Except that the CEO of OmniCorp - a cold and cultured fellow (he has a Francis Bacon triptych on his office wall) played with a cold, cultured smirk by Michael Keaton - has an idea.
"We're going to put a man inside a machine," says Raymond Sellars to his top scientist, Dennett Norton (Gary Oldman). And so the titular crime-fighting cyborg is reborn, and rebooted, to sell a wary American public on law enforcement automatons that will keep the streets safe, and keep police officers out of harm's way.
What's left of Murphy is fused with a billion-dollar humanoid chassis - his face, and one flesh-and-blood hand, encased in almost indestructible alloy, his actions controlled, and enhanced, by computers - but, in theory, his consciousness still his own.
Directed in gritty, jumpy, B-movie strokes by José Padilha ( Elite Squad), with Joshua Zetumer significantly working over the original's screenplay, RoboCop is a solid near-future action pic that poses moral questions about artificial intelligence and remote-control combat systems without getting too preachy or ponderous about it.
Where Verhoeven's RoboCop exploited audiences' anxieties about crime and urban decay, Padilha's version considers how the human psyche fits into an increasingly automated world, and how ethics and emotion figure in the new equation. Of course, it explores all this using fusillades of firepower, thumping robots, and cool CG effects.

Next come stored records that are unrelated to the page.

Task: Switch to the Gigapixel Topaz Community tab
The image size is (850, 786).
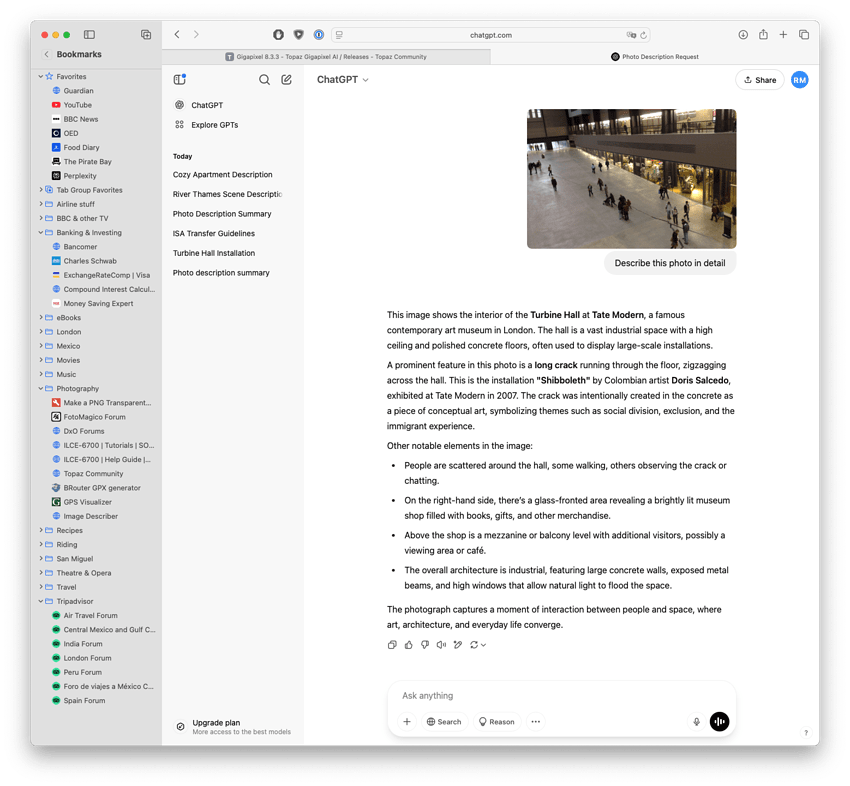Action: coord(326,57)
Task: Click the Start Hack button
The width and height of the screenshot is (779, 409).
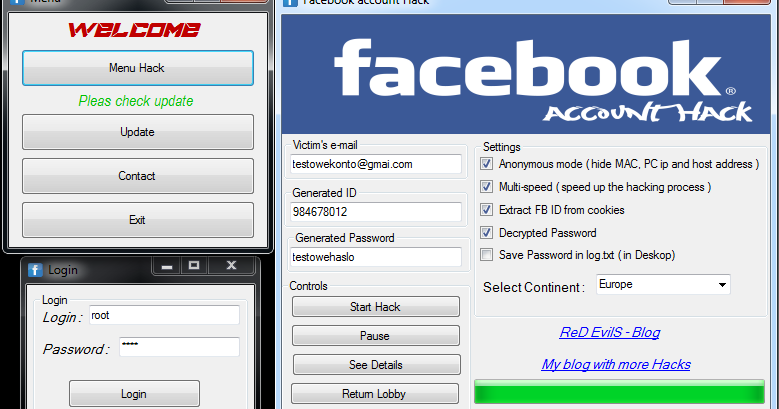Action: [376, 307]
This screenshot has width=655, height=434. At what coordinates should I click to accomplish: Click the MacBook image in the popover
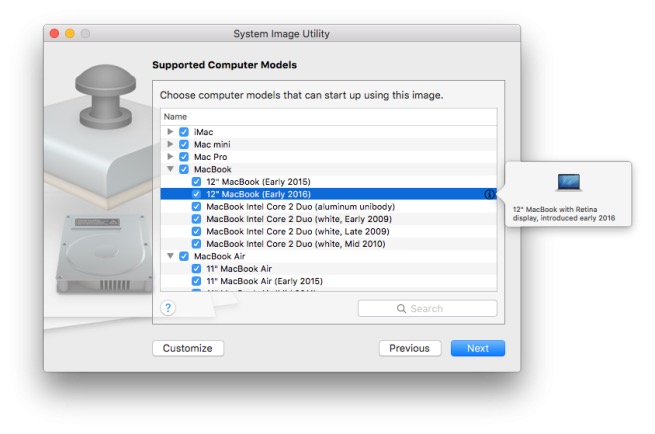[568, 183]
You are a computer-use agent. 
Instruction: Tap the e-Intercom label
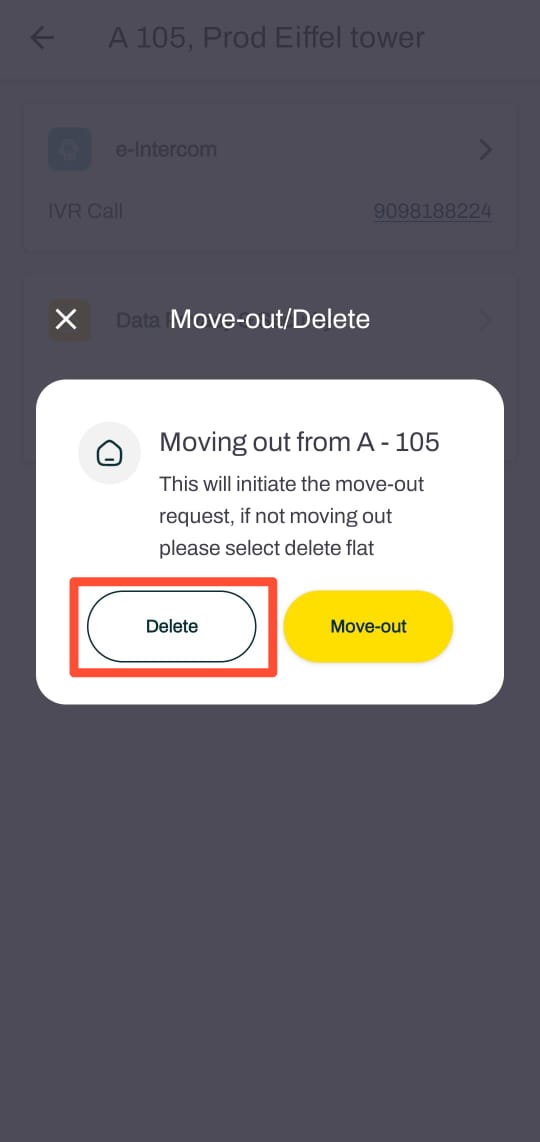(x=166, y=149)
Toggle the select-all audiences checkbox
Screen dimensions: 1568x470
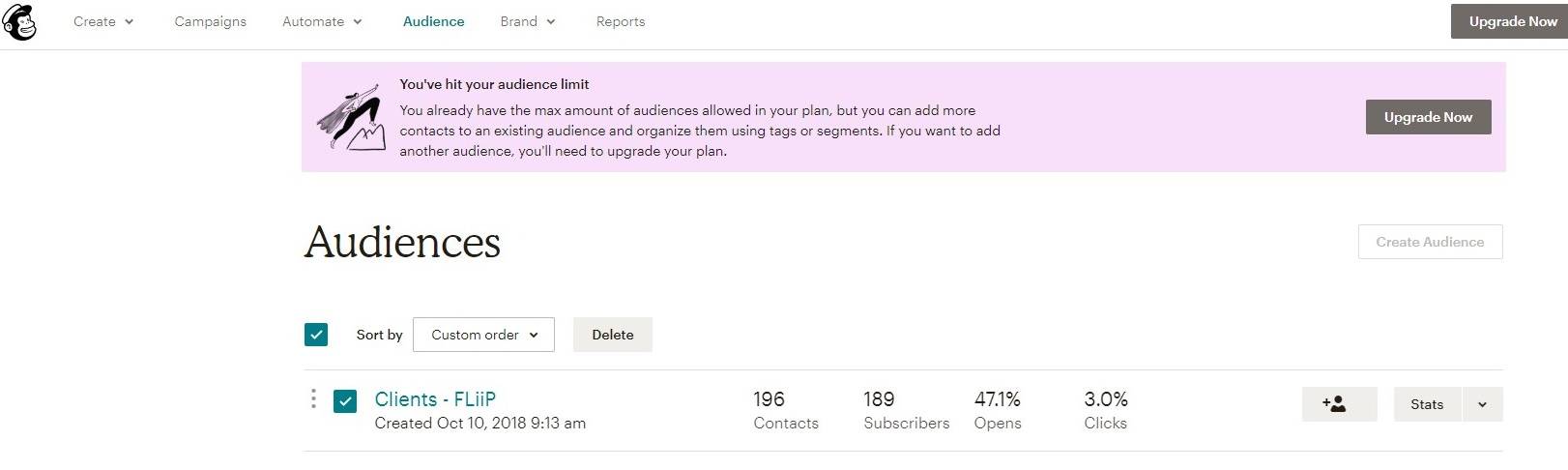click(x=316, y=335)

Kinnaman brings a Frankenstein's-monster melancholy to his portrayal, while Abbie Cornish does her best to give the anguished-spouse role a bit of depth - she and her husband had a good marriage, and a son they loved, until everything went kaboom. Oldman is terrific as the not-quite-mad scientist all too willing to compromise his principles, while Jackie Earle Haley (as an OmniCorp henchman), The Wire's Michael K. Williams (as Murphy's detective partner), and Samuel L. Jackson (bookending the film as an ultra-conservative TV talk show host) add some actorly sturm und drang to all the slam and bang.